[Problem to work on]: When you copy the records that follow, please keep every word exactly as it is and leave out the pictures.

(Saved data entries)

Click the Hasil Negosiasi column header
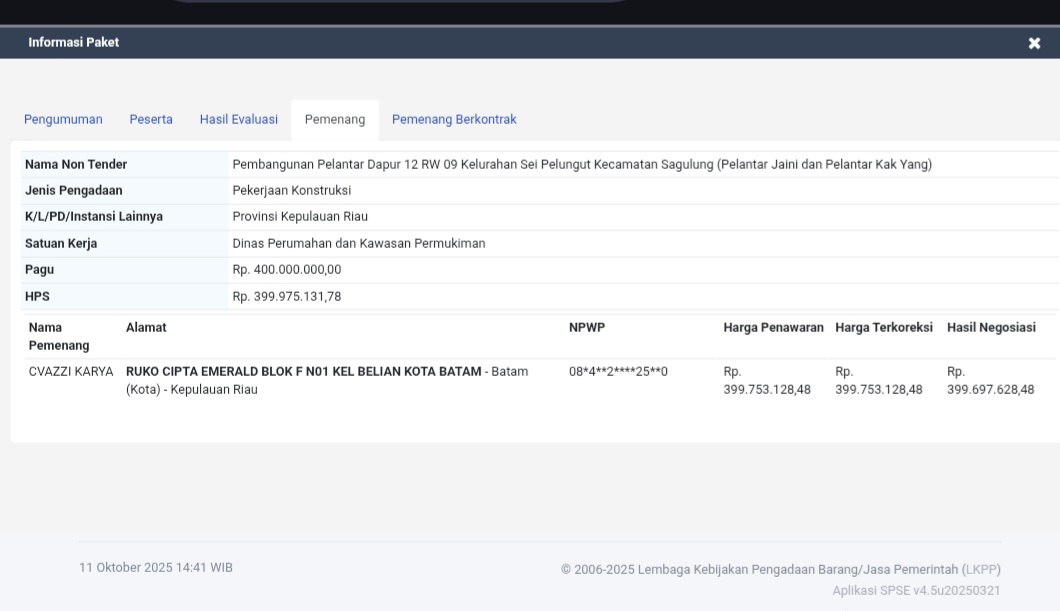Image resolution: width=1060 pixels, height=611 pixels. pos(991,328)
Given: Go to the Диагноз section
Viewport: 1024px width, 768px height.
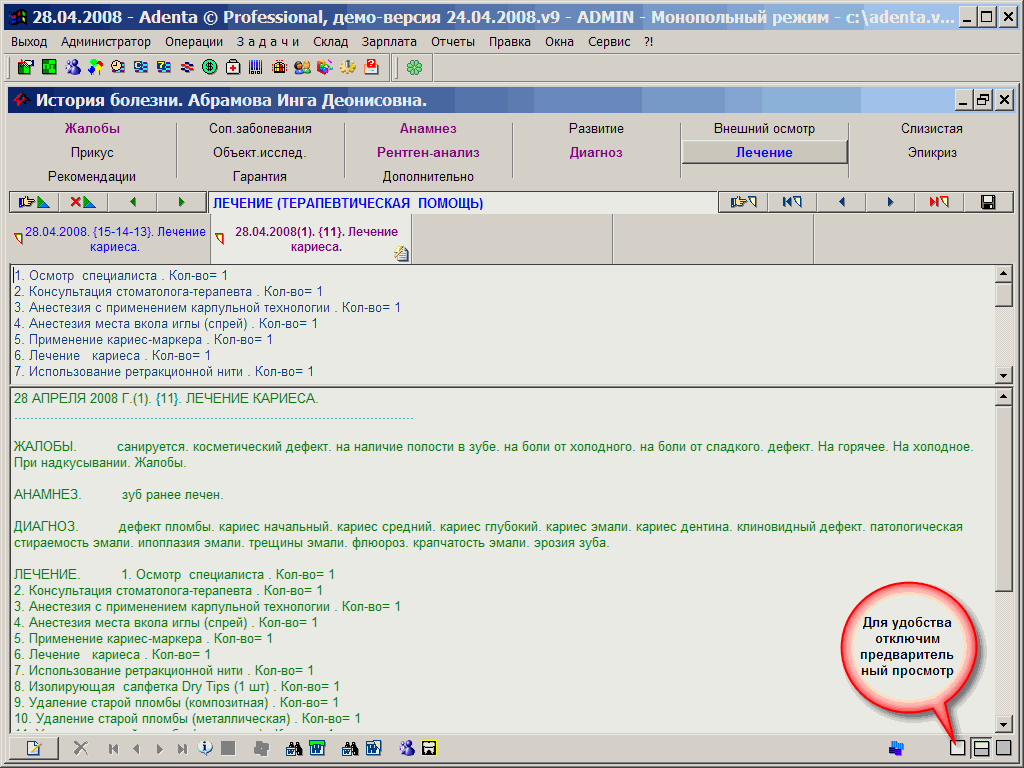Looking at the screenshot, I should tap(596, 153).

[Solved problem]:
Click the Hasil Negosiasi column header
Image resolution: width=1060 pixels, height=611 pixels. pos(991,328)
Given: Go to the Диагноз section
Viewport: 1024px width, 768px height.
Looking at the screenshot, I should tap(596, 153).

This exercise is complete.